A: Why did you choose to include actual runaway slave ads?

CW: Slavery was a huge operation planned down to the smallest detail. If your slave runs away, you place an ad in the newspaper with identifying characteristics the same way you would put a poster for your lost pet like in a laundromat or something.

As a fiction writer, I like making things up. I like being a ventriloquist sometimes and doing different people’s voices, but I couldn’t compete with the language of the slave ads. They say so much about the slave and also the master — and the whole business of slavery.

“Writing the book is a journey and an inquiry. Hopefully, when I get to the last page, I have done it in such a way that the reader is taken along on my investigations.”

A: Were aspects of the novel informed by recent events?

CW: People do ask me this two years after the Ferguson unrest and the rise of Black Lives Matter — was I influenced by current events? I’ve been aware of police brutality since I hit puberty and my dad was like, “You’re a target whenever you leave the house.”

I think if the book is good, it could’ve come out three years ago and people would respond to it. Then hopefully, ten years from now, people are reading it and have a different template for their responses.

We do have these periodic conversations about what are we going to do about race relations. Usually it’s short-lived and then we go back to the usual silence.

A: Are you optimistic about the future of race relations in America?

CW: In hoping there is a better world for my kids, I have to be a little more optimistic than I have been previously. I think the progress we make is very slow.

We’re constantly trying to make a better version of our country, a better version of ourselves. That’s a hard enterprise whether you’re talking about the individual or the larger nation. The fact that I’m here and I work for a big publisher and my books get distributed and I can choose what clothes I wear means I’m not in a state of slavery. That has improved. We have an African-American president. I certainly didn’t think that would happen when I was a kid.

A: What impact do you want your writing to have?

CW: In writing these books, I’m trying to figure out things about myself and about the world. Writing the book is a journey and an inquiry. Hopefully, when I get to the last page, I have done it in such a way that the reader is taken along on my investigations, if you do it right.

Whenever you attack a subject — whether it’s war, slavery, domestic relationships — people smarter and more talented than you have done it before. All you can do is hopefully add something to the literature.

A: What advice would you give budding writers?

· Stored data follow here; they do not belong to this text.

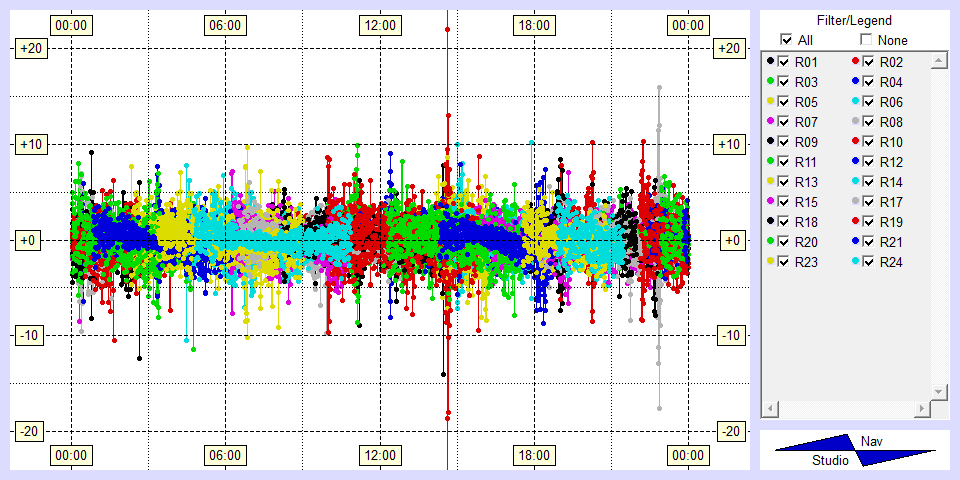Click the blue R21 legend dot
Viewport: 960px width, 480px height.
pyautogui.click(x=855, y=242)
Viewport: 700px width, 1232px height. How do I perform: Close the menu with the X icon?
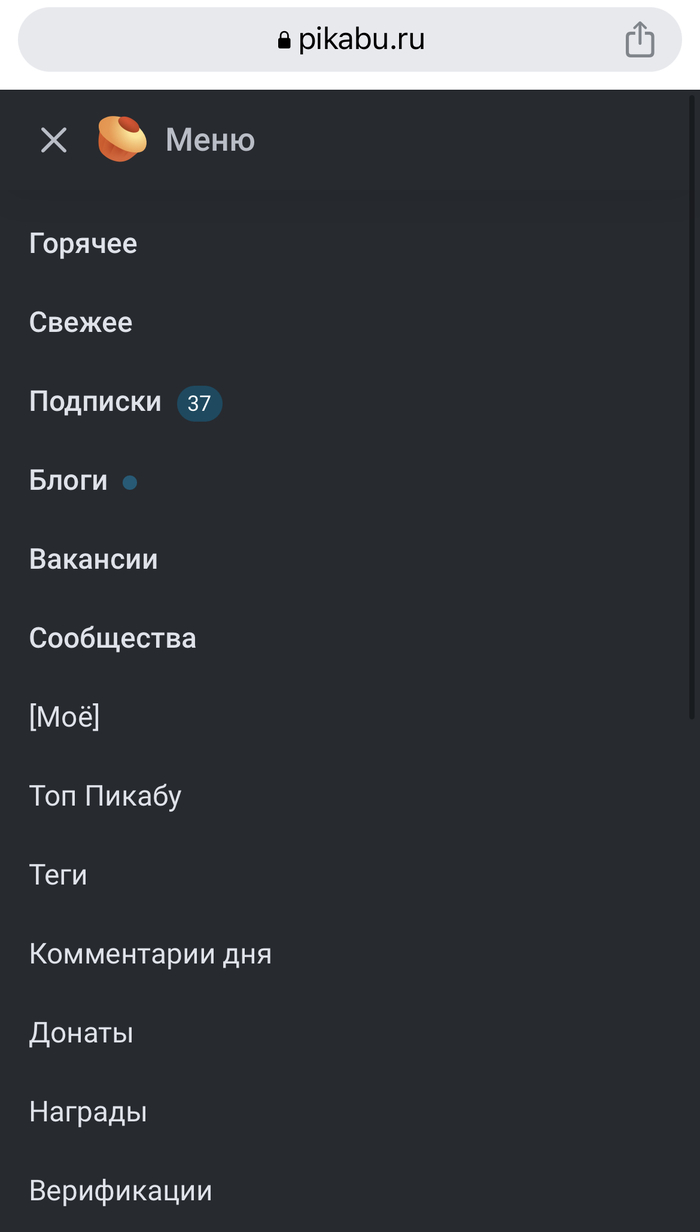(54, 140)
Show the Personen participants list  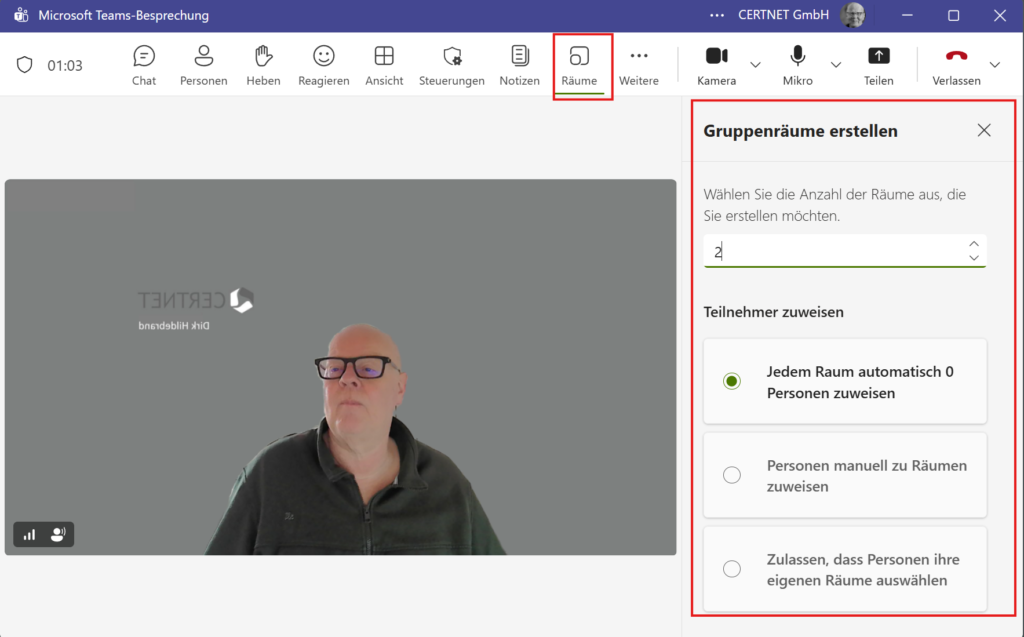click(203, 64)
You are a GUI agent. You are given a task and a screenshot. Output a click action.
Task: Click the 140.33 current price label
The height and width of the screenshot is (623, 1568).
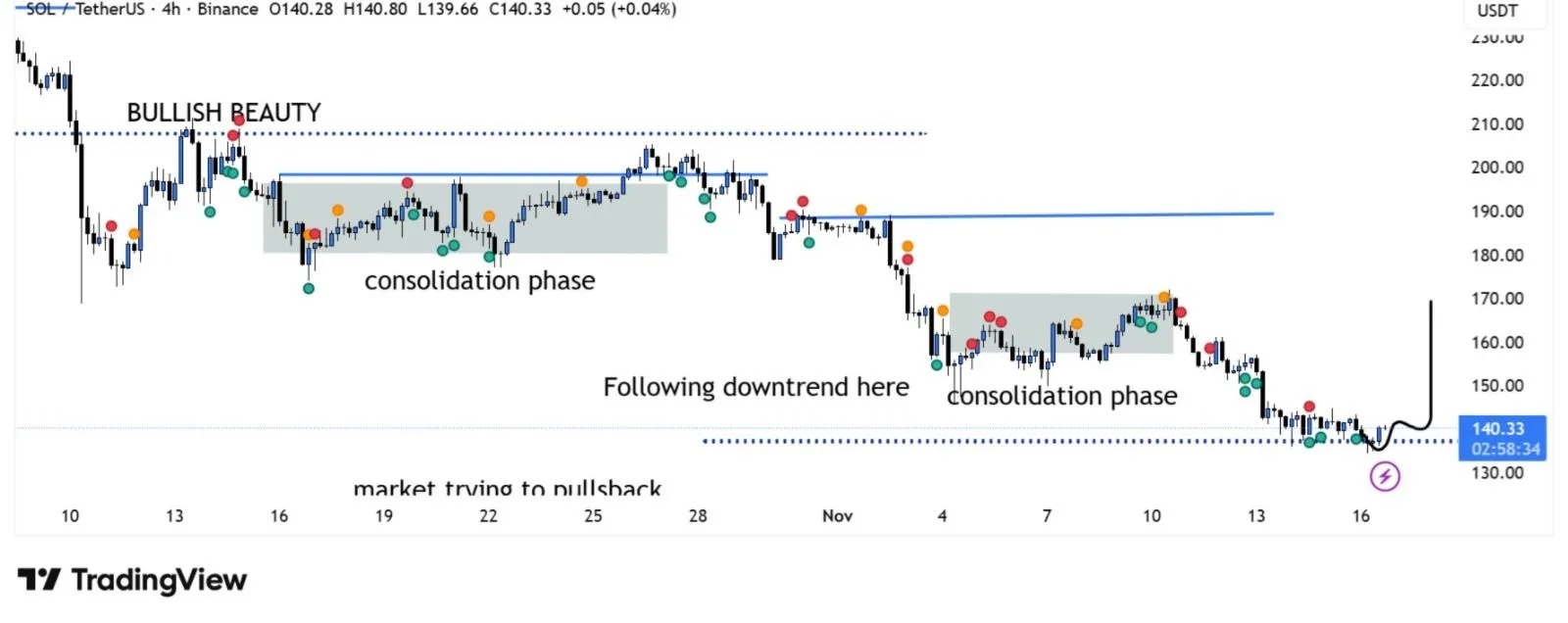[1498, 429]
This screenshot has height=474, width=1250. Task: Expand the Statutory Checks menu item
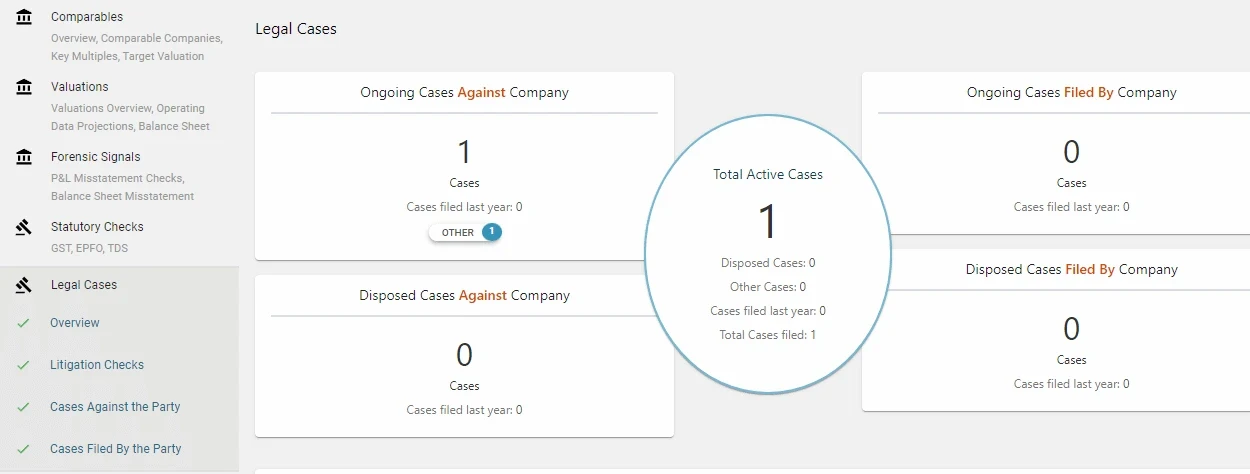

CW: I would just say keep writing and failing. Then the next story will be a little bit better. The third story will be even better still. Then they’ll have a relapse and get worse. That’s part of finding their voice.

If you only write about 18-year-olds from New Jersey who are much like you, why not write about a nineteen-year-old from New York who is a different sex? Try that on, and keep expanding a repertoire of characters and voices and see what fits you. If you’re afraid of not writing in a first person, write in the third person and keep testing yourself.